Stored data entries:
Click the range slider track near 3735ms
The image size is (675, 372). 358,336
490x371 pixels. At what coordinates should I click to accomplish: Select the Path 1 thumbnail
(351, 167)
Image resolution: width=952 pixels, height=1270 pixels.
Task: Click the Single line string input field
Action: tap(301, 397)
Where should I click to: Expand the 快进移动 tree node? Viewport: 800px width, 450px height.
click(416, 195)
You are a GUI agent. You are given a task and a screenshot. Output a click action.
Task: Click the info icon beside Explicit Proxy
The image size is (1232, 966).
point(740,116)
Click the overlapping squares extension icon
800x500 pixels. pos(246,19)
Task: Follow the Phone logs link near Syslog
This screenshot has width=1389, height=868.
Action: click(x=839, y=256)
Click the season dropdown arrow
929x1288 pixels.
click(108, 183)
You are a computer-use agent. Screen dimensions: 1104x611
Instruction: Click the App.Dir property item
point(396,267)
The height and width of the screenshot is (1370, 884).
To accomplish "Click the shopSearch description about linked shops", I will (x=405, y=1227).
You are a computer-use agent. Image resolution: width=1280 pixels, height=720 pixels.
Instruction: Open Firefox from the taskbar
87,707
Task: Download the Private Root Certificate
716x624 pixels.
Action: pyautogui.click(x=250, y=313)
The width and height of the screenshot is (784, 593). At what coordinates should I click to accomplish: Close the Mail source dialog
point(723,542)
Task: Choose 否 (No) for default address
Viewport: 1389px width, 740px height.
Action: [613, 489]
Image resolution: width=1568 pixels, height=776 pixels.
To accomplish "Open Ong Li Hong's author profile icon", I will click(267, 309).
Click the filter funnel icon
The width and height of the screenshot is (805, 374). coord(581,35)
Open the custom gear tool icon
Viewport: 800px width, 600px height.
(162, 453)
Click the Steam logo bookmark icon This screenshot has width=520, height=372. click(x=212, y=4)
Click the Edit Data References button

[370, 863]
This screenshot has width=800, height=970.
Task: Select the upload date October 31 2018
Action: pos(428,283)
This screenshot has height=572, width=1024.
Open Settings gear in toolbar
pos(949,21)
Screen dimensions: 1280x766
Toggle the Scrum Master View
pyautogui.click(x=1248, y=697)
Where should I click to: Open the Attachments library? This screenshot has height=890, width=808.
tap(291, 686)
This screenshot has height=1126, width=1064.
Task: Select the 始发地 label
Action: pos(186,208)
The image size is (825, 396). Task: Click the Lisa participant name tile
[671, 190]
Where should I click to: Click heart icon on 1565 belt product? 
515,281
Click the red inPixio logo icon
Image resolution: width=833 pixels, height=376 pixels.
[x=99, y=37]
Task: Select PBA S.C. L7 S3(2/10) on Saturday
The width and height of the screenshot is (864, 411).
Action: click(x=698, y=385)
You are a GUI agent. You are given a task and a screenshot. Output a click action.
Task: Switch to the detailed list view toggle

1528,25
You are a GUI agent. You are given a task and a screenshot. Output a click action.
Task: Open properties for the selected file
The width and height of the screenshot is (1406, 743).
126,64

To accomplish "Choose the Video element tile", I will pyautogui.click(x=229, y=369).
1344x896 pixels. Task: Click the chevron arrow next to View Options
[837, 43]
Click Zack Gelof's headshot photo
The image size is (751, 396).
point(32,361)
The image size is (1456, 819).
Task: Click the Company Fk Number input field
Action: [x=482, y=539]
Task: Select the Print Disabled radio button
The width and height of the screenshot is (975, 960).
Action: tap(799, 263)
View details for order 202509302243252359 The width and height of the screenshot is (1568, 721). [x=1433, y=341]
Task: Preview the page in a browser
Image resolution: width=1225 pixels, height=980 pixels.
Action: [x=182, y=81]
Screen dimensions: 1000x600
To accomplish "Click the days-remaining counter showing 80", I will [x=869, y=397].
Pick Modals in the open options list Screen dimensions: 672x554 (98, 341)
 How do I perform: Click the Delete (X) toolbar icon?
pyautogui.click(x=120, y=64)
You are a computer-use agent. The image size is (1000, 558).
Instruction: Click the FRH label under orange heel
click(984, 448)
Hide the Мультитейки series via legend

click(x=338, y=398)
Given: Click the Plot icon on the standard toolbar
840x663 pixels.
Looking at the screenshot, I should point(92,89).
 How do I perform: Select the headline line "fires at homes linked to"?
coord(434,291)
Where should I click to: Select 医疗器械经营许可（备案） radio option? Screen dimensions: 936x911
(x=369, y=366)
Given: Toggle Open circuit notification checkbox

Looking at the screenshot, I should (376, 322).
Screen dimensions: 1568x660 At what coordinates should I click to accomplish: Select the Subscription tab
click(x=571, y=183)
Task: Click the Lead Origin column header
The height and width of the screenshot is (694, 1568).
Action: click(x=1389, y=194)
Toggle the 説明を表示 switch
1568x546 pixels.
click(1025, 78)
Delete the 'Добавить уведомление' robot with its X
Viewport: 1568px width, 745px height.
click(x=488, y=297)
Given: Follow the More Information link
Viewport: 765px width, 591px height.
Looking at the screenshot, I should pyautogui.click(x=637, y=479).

Exercise prompt:
For every line in the data above that holds "Choose", return the line itself.

Exercise output:
Task: Choose 否 (No) for default address
To accomplish "Choose the Video element tile", I will pyautogui.click(x=229, y=369).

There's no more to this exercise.